Let them eat.... comedy?!

Anyone who has read enough Shakespeare will laugh at the jokes, puns, and slapstick that Shakespeare threw into his comedies. Shakespeare was after all writing for his audience, selling tickets meant money, and comedy was a way to draw people into the theater.
M.M. Bakhtin’s essay, Rabelias and His World, talks about laughter and the middle ages. He states that laughter was something that was excluded from “proper life” (i.e. anything religious, ceremonial) but that it was inserted into the festivals (73, 82). The use of comedy in this way is much like the use of films during WWII, it becomes escapism.
The theater was positioned outside of London’s city limits for legal reasons. But this positioning of the city fits the description of the audience being able to leave this bustling, economic world for just a bit to escape into theater. Many apprentices would play hooky and see a play in the afternoon. The theater also had the reputation of having women who sold oranges and other things there as well. It became a place of pleasure, something that I am sure that most people needed without the luxuries of running water or sewers!
The theater was not just for the poor or the rich. In fact, the globe was set up to accommodate everyone who came to see the plays. The rich would often sit up in the balconies and the poor would crowd into the space in front of the stage. Comedy helped Shakespeare draw in the large crowd. Bakhtin also wrote of the universality of comedy, laughter. Every human laughs and most people laugh at similar things. Bergson says, “…the comic foes not exist out the pale of what is strictly human,” (Bergson 62). Laughter is something was created for and by humans. Both Bakhtin and Henri Bergson, in his essay Laughter, wrote about how comedy is often dependent on the body. The body is something universal (as we all have one) and unites the crowd. As long as the person we are laughing at on stage is not in any real harm, we will laugh at him.

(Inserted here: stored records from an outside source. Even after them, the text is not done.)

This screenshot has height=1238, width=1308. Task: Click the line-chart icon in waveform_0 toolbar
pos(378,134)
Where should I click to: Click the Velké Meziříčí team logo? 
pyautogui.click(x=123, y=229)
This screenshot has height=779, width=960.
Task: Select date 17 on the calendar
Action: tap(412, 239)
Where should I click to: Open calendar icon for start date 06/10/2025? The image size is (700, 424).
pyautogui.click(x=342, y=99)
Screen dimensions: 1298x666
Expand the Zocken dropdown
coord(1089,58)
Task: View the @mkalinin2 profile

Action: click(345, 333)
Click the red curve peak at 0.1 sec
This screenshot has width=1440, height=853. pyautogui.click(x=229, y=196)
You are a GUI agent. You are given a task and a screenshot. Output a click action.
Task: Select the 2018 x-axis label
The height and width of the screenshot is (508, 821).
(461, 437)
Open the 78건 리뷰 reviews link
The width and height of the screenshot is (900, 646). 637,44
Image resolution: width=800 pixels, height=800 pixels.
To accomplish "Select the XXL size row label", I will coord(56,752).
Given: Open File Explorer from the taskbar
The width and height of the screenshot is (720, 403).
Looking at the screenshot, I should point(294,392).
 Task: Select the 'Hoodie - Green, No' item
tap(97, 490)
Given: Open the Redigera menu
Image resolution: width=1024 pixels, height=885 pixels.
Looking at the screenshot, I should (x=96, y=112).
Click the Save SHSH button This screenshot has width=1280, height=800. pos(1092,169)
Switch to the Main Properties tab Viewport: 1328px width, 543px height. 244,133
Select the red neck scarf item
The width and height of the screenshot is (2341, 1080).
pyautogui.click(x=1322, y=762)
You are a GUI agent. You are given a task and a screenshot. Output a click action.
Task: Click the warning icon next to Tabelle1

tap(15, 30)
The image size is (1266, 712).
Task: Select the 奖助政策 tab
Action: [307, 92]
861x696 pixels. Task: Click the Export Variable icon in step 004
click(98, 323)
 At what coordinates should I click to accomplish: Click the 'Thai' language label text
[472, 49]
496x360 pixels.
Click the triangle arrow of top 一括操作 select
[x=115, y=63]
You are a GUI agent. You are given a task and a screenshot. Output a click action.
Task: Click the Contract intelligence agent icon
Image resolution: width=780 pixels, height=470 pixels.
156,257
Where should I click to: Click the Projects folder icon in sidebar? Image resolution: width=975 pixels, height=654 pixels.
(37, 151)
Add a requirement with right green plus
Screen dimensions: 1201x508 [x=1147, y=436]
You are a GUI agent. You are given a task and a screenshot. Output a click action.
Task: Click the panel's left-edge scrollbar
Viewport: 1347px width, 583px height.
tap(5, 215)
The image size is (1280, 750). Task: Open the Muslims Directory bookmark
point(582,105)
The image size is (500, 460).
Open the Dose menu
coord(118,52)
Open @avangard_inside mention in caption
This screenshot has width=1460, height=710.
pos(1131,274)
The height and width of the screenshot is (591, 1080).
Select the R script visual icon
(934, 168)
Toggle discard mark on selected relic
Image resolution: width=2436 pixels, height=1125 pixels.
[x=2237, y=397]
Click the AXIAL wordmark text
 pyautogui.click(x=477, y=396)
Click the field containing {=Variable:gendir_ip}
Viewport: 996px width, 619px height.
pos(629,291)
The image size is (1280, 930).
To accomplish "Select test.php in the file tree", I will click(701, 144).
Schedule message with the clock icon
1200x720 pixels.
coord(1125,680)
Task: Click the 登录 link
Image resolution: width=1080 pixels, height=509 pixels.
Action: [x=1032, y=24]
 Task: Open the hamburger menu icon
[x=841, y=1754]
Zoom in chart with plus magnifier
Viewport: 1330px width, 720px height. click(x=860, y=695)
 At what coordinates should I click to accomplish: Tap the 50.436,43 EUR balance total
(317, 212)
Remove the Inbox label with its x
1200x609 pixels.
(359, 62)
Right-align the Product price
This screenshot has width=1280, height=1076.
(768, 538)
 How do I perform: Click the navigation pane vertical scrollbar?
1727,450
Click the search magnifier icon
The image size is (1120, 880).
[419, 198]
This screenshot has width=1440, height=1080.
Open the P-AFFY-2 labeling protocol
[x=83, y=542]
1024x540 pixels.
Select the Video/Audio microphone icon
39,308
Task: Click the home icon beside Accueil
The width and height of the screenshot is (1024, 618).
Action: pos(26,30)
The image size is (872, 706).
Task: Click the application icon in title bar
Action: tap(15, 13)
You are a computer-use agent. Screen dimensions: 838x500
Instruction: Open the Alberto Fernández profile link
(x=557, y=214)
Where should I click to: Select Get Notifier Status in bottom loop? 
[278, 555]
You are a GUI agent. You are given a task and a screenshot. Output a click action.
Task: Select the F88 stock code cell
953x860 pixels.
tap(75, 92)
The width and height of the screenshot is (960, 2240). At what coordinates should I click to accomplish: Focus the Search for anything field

Bergson’s view on laughter is a bit more rigid than just every person laughing at someone when they fall down. He says that humans laugh at someone else who is unaware of their surroundings and who is ultimately socially unacceptable, (156). However, Shakespeare seems to take normal people and place them in extraordinary situations, such as the brothers and servants in Comedy of Errors. Twin brothers are normal. Siblings who are separated is normal. What is not normal is the act of the separation and how they are reunited. The brothers are laughed at for having the same body and for being unaware of their surroundings, that the other brother is in the same city. Shakespeare plays on this humor and creates a snowball of situations where people are talking to someone who they think is someone else. The brothers are being rather social in the city; they are not unsociable just unaware. Also, the play ends in the normal happily ever after that Shakespeare loves so much.
Shakespeare saw how comedy brought an audience to the theater. He capitalized on it. He wrote what they wanted to see. For two to three hours he let the audience escape into the show and laugh at the characters on the stage until a happy ending. Even if he didn’t write the plays on his own, he was good at seeing what the people wanted and supplying them with it. It just so happens that the people wanted comedy.